Perturbative Expansion for the Maximum of Fractional Brownian Motion

TL;DR

This paper introduces a perturbative method to analyze the maximum and its timing in fractional Brownian motion, providing analytical results validated by numerical simulations across various Hurst exponents.

Contribution

We develop a perturbative expansion around H=1/2 to analytically study extreme value statistics of fractional Brownian motion, extending beyond traditional scaling exponents.

Findings

Analytical expressions for maximum distribution and timing derived.

Excellent agreement between theory and simulations for different H values.
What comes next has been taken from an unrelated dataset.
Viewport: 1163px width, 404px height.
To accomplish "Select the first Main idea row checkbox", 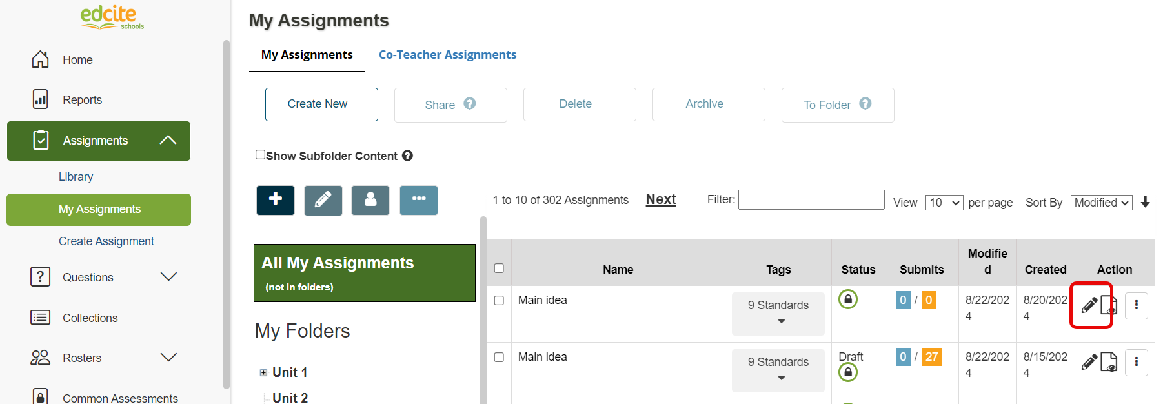I will (499, 301).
Method applicable even for H far from 1/2.

Abstract

Brownian motion is the only random process which is Gaussian, stationary and Markovian. Dropping the Markovian property, i.e. allowing for memory, one obtains a class of processes called fractional Brownian motion, indexed by the Hurst exponent $H$. For $H=1/2$, Brownian motion is recovered. We develop a perturbative approach to treat the non-locality in time in an expansion in $\varepsilon = H-1/2$. This allows us to derive analytic results beyond scaling exponents for various observables related to extreme value statistics: The maximum $m$ of the process and the time $t_{\text{max}}$ at which this maximum is reached, as well as their joint distribution. We test our analytical predictions with extensive numerical simulations for different values of $H$. They show excellent agreement, even for $H$ far from $1/2$.